Oink:

CQual++:

Annotated Oink Help Output

Running ./oink --help will produce output resembling the command-line flag summary below. This page expands on the meaning of the various flags.

The actual output is in fixed-width bold and commentary on it follows in normal text. Note that the defaults can be found in oink/oink_cmd.cc; look for the constructor which starts OinkCmd::OinkCmd(); flag names have their '-o-' or '-fo-' prefix removed and have their dashes replace with underscores.


All arguments not starting with a '-' are considered to be input files.

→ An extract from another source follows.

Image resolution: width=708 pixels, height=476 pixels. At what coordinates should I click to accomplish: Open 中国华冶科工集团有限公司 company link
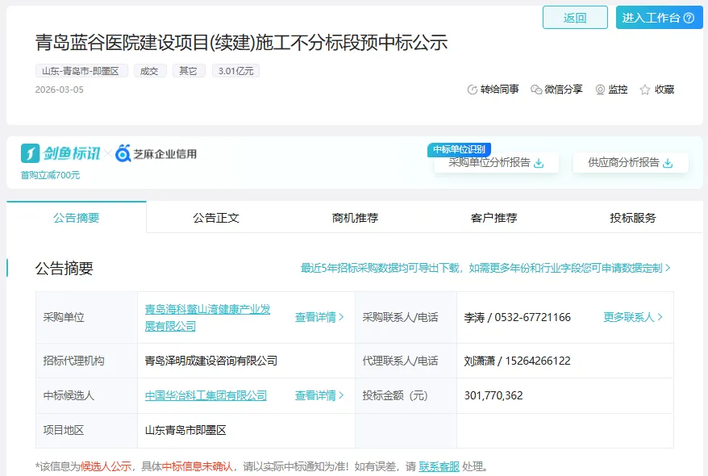click(206, 395)
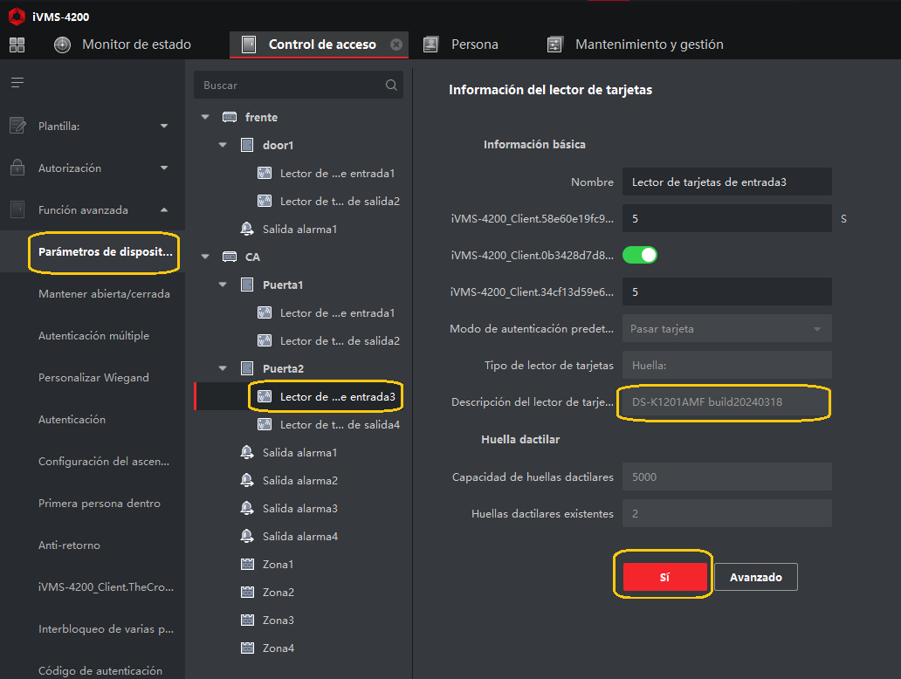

oink flags that take an argument:

Some Oink flags take arguments. These start with '-o-' to indicate that they are flags that can be implemented directly by Oink. The organization of Oink is that other tools such as Cqual++ "inherit" from the Oink command line processing. All '-o-' arguments (and '-fo-' flags; see below) are implemented by the core Oink system and have the same semantics. Other tools in Oink are encouraged to have their own letter distinct from 'o' and each other so that their flags can follow the same nomenclature and be distinct; for example, the letter for qual is 'q'.


-o-lang LANG             : specify the input language; one of:
      KandR_C, ANSI_C89, ANSI_C99, GNU_C, GNU_KandR_C, GNU2_KandR_C,
      ANSI_Cplusplus, GNU_Cplusplus, SUFFIX.

Despite the existence of specifications, there are many versions of both C and C++. In Elsa, we created a combination of configuration variables that spans the space of the various combinations of features that the various versions of C and C++ correspond to; these are declared in elsa/cc_lang.h. Here are some examples; the comments serve to document their semantics.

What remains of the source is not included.